STATE OF FLORIDA BOARD OF REGENTS for and on behalf of the FLORIDA STATE UNIVERSITY, Appellee.

No. 96-1630

District Court of Appeal of Florida, First District.

December 28, 1998.

*164 John A. Rudolph, Jr. and Michael P. Spellman of Douglass & Rudolph, Tallahassee, for Appellant.

Edward S. Schwartz, Law Offices of Philip M. Gerson, P.A., Miami, for Amicus Curiae Academy of Florida Trial Lawyers.

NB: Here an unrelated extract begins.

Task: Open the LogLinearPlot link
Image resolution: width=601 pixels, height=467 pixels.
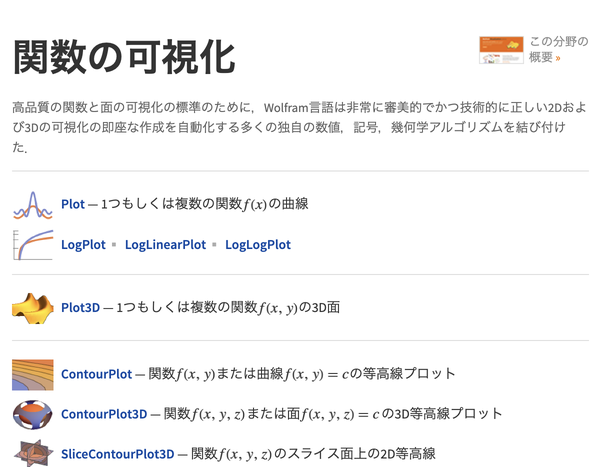Action: click(165, 244)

Wendy S. Morris, Associate Counsel, Florida Board of Regents, Tallahassee, for Appellee.

VAN NORTWICK, J.

Dr. Glenn Parker, a professor employed by Florida State University, sued the State of Florida Board of Regents for fraudulent misrepresentation and breach of contract after his salary was not raised as allegedly promised. Following a jury verdict awarding Dr. Parker damages under both counts of his complaint, the trial court granted a judgment in favor of appellee, determining that Dr. Parker's claims were barred by the doctrine of sovereign immunity. For the reasons that follow, we agree with the trial court that the doctrine of sovereign immunity bars Dr. Parker's action for fraud; however, sovereign immunity does not bar his action and recovery of damages for breach of contract. Accordingly, the final judgment for the state is affirmed in part and reversed in part and the cause is remanded to the trial court with directions that final judgment be entered in favor of Dr. Parker in accordance with the jury verdict on the breach of contract count.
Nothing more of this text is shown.